Some political groups fuel hatred and distrust of journalists by insulting them, discrediting them, or threatening them. Others are orchestrating a takeover of the media ecosystem, both state-owned media that have come under their control, as well as acquisitions of privately-owned media by allied businessmen. Giorgia Meloni’s Italy (46th) – where a member of the ruling parliamentary coalition is trying to acquire the second biggest news agency (AGI) – has fallen five places this year.

Political propaganda 

Political groups often serve as channels for disseminating disinformation campaigns or even instigating them. In more than three quarters of the countries evaluated in the Index (138 out of 180 countries and territories), most of the Index questionnaire respondents reported that political actors in their countries were often involved in propaganda or disinformation campaigns. This involvement was described as “systematic” in 31 countries.

Media censorship

In Eastern Europe and Central Asia, media censorship has intensified in an astonishing mimicry of Russian repressive methods, especially in Belarus (down 10 at 167th), Georgia (103rd), Kyrgyzstan (120th), and Azerbaijan (down 13 at 164th). Kremlin influence has reached as far as Serbia (down seven at 98th), where pro-government media carry Russian propaganda and the authorities threaten Russian exile journalists. Russia (162nd), where Vladimir Putin was unsurprisingly reelected in 2024, continues to wage a war in Ukraine (61st) that has had a big impact on the media ecosystem and journalists’ safety.

Best and worst

Even the trio at the top of the World Press Freedom Index has contributed to the fall in the overall political indicator. Despite retaining its No. 1 position, Norway is among the countries that has suffered a fall in its political score. Ireland (8th), where politicians have subjected media outlets to judicial intimidation, has ceded its position as European Union leader to Denmark (2nd), which is followed by Sweden (3rd). 

The three Asian countries at the bottom of last year’s Index – Vietnam, China and North Korea – have ceded their positions to three countries whose political scores have plummeted. They are Afghanistan (down 44 places in the political ranking), which has persecuted journalists incessantly since the Taliban recovered control; Syria (down eight political places); and Eritrea (down nine political places), which is now last in both political and general rankings. The last two countries are lawless zones for the media, with record numbers of journalists detained, disappeared or held hostage.

You can read the 2024 World Press Freedom Index in full, including the state of press freedom in the world’s five regions, here.
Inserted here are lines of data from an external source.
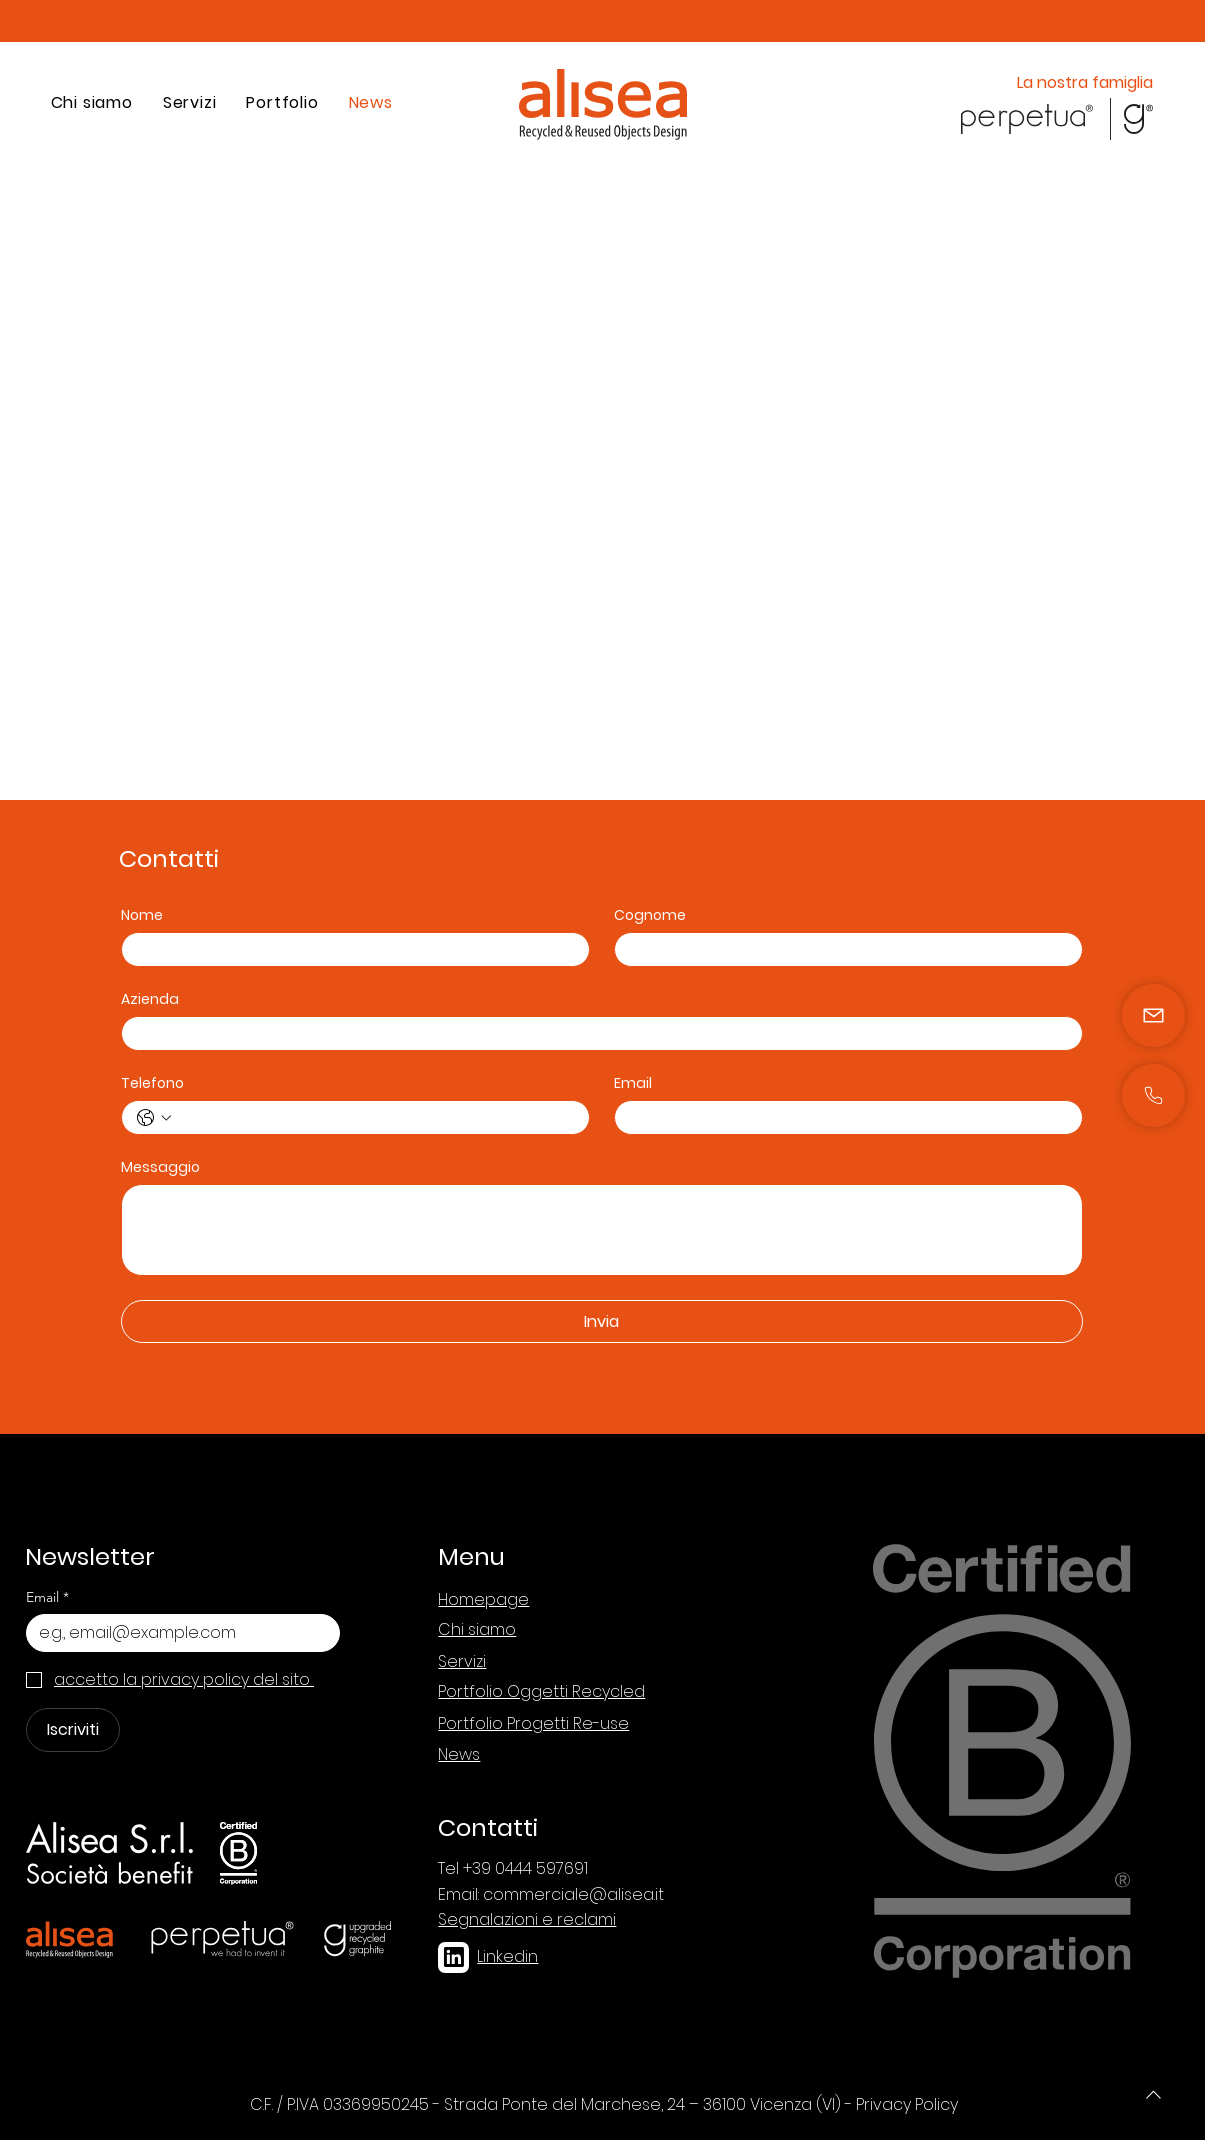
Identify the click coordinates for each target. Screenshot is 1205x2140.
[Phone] (1153, 2094)
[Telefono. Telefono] (375, 1117)
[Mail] (1153, 1095)
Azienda (150, 999)
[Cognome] (842, 949)
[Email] (842, 1117)
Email (633, 1083)
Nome (142, 915)
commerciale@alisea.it (573, 1894)
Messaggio (160, 1167)
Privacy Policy (907, 2104)
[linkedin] (453, 1957)
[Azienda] (596, 1033)
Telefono (152, 1083)
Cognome (650, 915)
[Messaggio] (602, 1230)
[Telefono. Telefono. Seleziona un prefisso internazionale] (154, 1118)
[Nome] (349, 949)
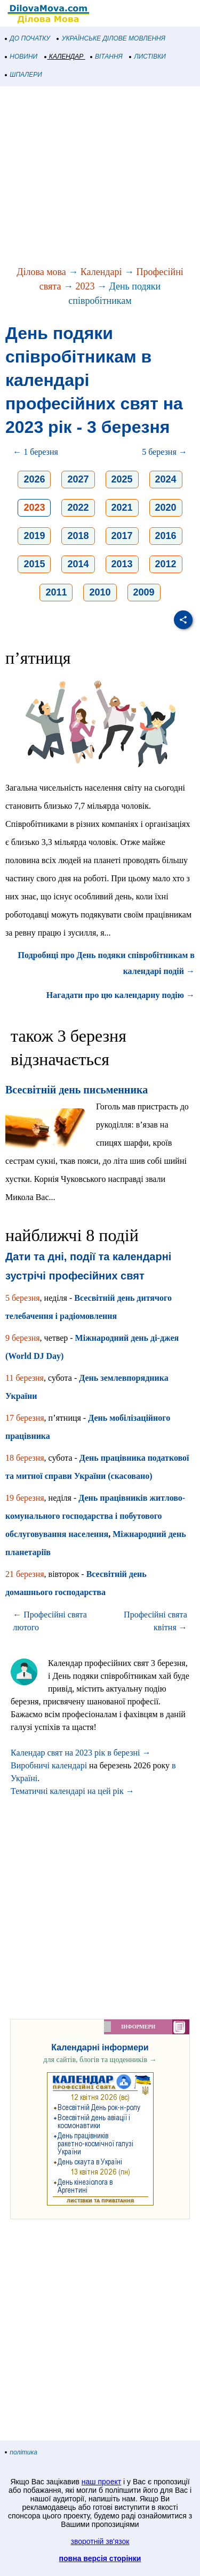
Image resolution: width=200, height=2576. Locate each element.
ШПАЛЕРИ (24, 74)
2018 (78, 535)
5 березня (22, 1297)
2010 (99, 592)
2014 (78, 564)
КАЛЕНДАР (64, 56)
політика (21, 2452)
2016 (166, 535)
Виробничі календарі (49, 1765)
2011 (56, 592)
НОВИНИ (21, 56)
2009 (144, 592)
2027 (78, 479)
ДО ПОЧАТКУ (28, 38)
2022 (78, 507)
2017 (122, 535)
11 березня (24, 1377)
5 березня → (164, 451)
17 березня (24, 1417)
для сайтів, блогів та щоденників (99, 2060)
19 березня (24, 1497)
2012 (166, 564)
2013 (122, 564)
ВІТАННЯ (106, 56)
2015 (34, 564)
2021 (122, 507)
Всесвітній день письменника (76, 1090)
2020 (166, 507)
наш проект (101, 2481)
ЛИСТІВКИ (147, 56)
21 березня (24, 1574)
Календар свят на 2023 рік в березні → (80, 1752)
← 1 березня (35, 451)
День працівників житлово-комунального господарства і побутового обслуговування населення (95, 1516)
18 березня (24, 1457)
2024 (166, 479)
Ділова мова (41, 272)
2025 (122, 479)
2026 (34, 479)
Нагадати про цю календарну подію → (120, 995)
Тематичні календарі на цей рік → (72, 1791)
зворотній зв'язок (100, 2541)
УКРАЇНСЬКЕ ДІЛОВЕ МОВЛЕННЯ (111, 38)
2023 (84, 286)
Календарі (101, 272)
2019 (34, 535)
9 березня (22, 1337)
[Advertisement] (100, 177)
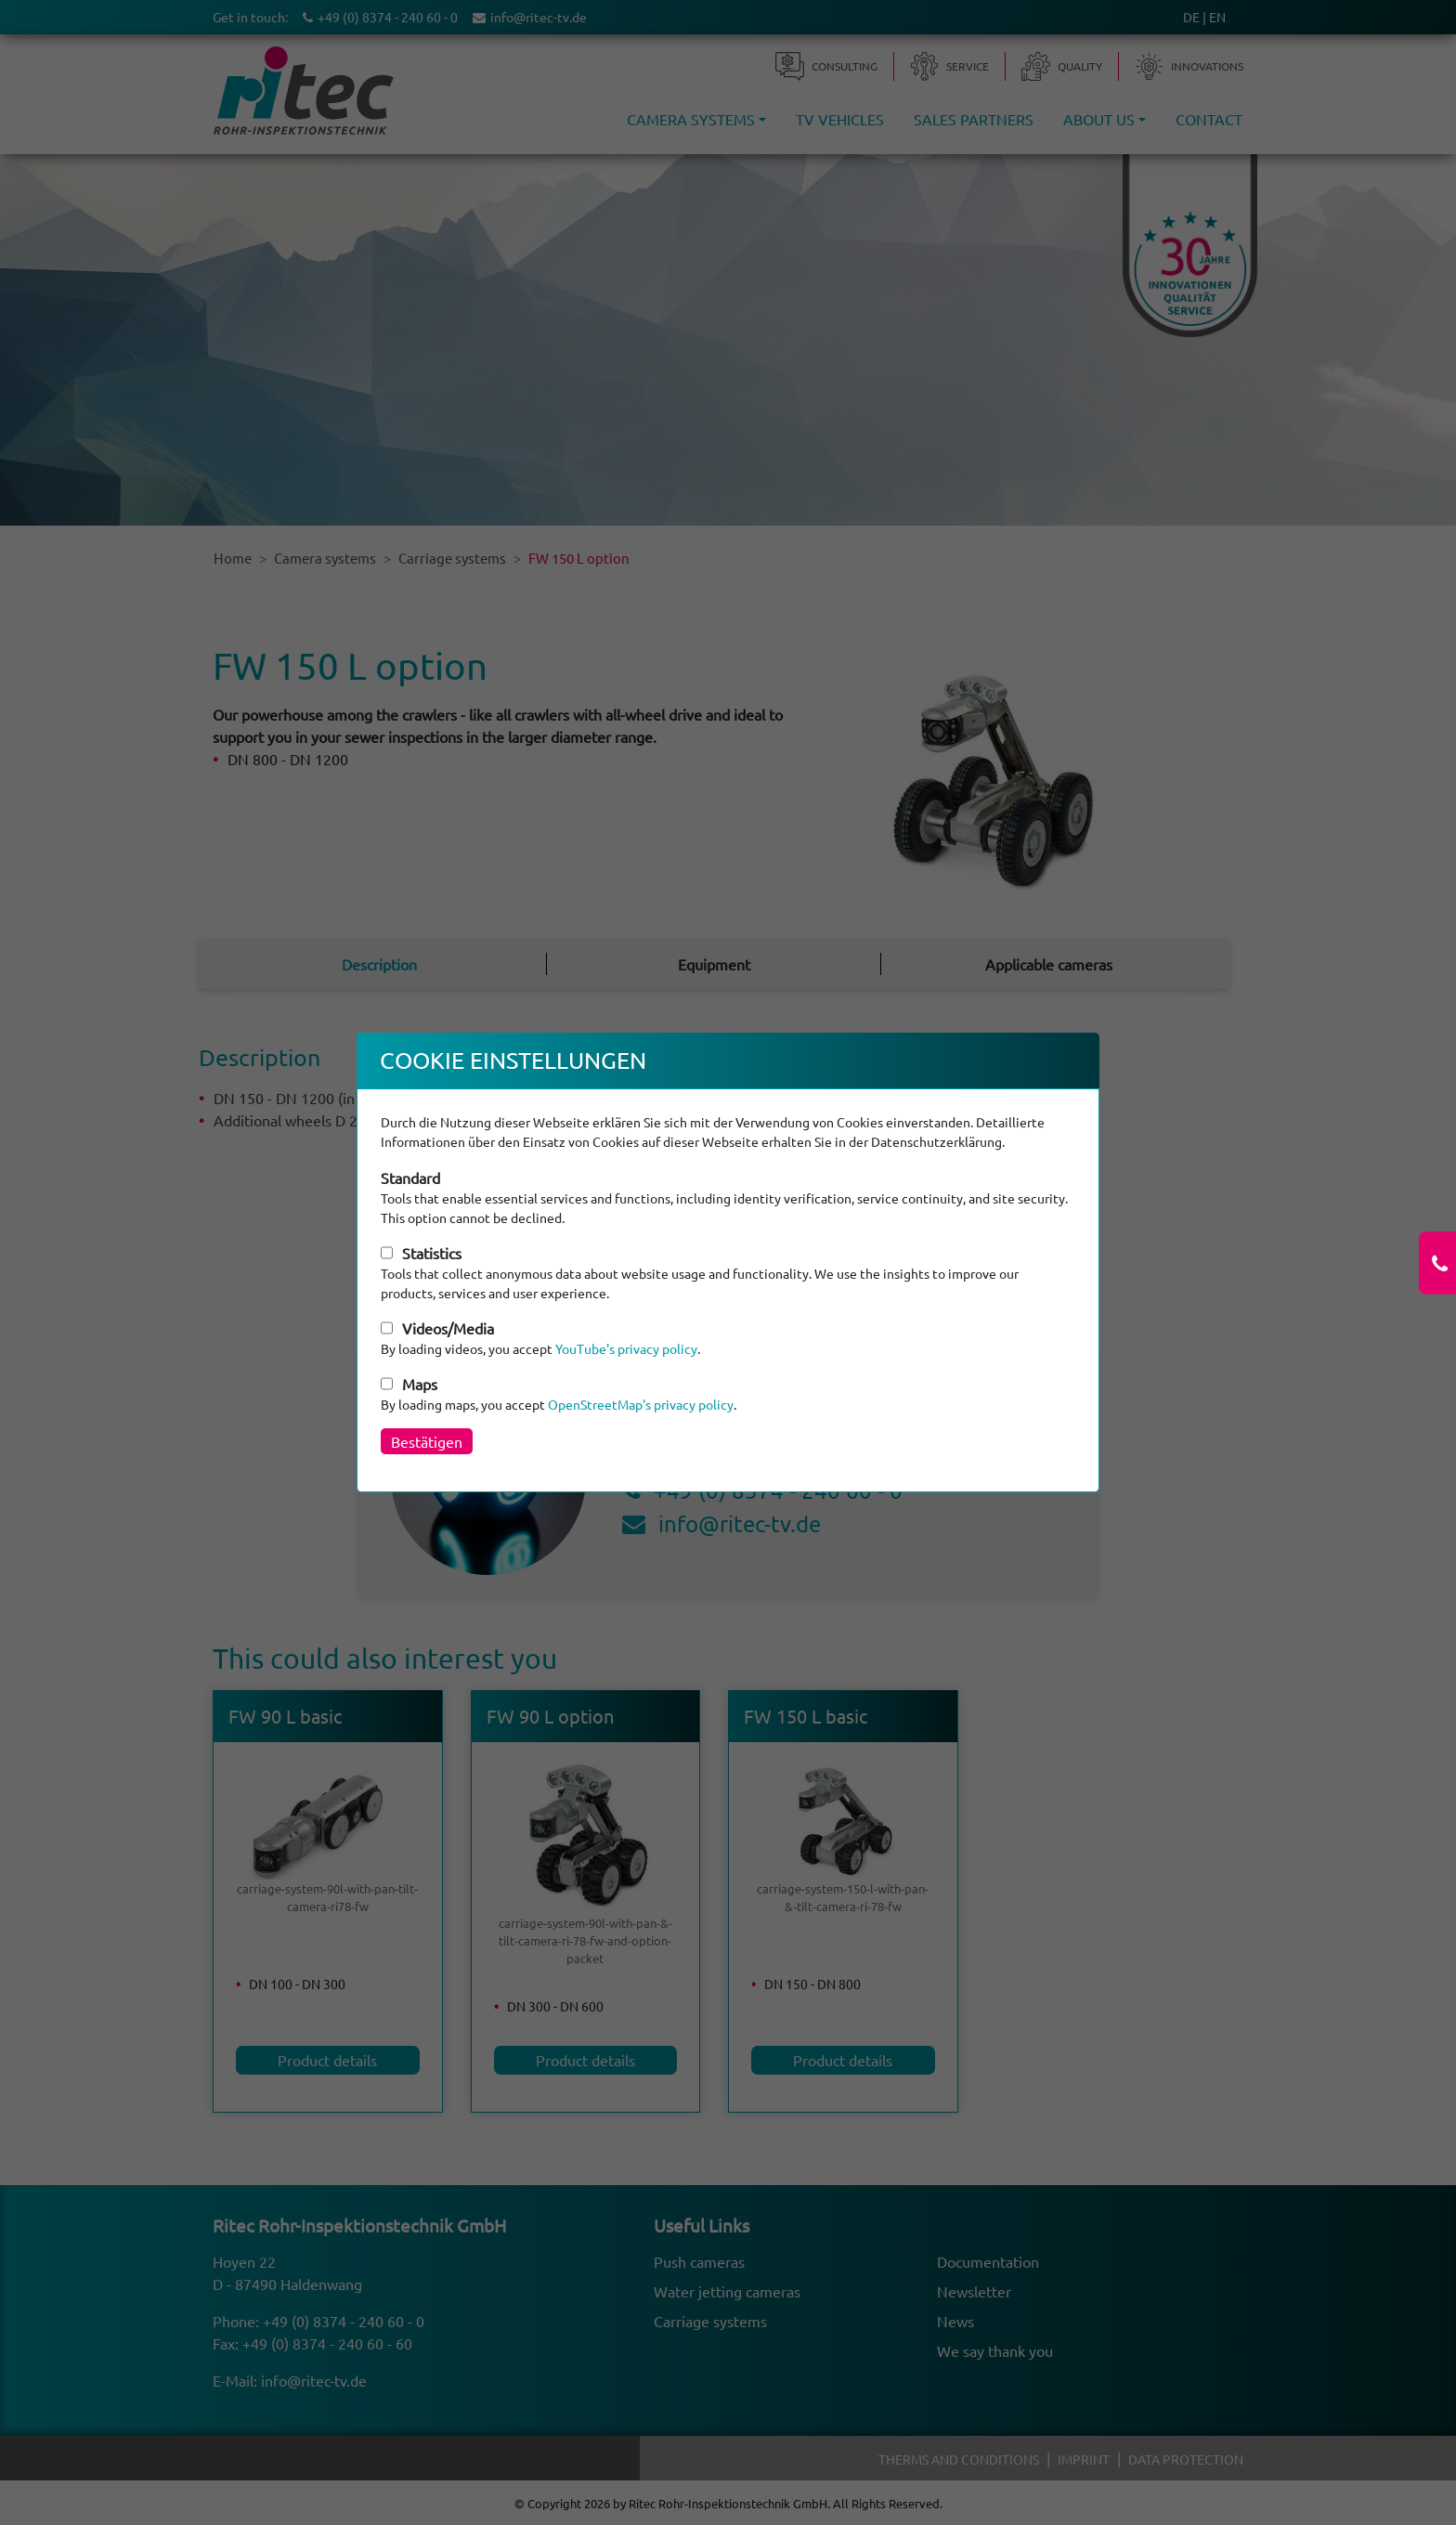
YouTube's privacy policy (626, 1348)
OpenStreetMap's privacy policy (641, 1404)
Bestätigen (426, 1441)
The role of the World Media Group is to champion the values of trusted international journalism and we’re proud to support RSF and the important work it does to protect the freedom of the press around the world. Today on World Press Freedom Day, we continue to call for the release of Wall Street Journalist reporter Evan Gershkovich, wrongfully detained by Russia, and support the journalists around the world who are threatened, harassed and detained for simply doing their jobs.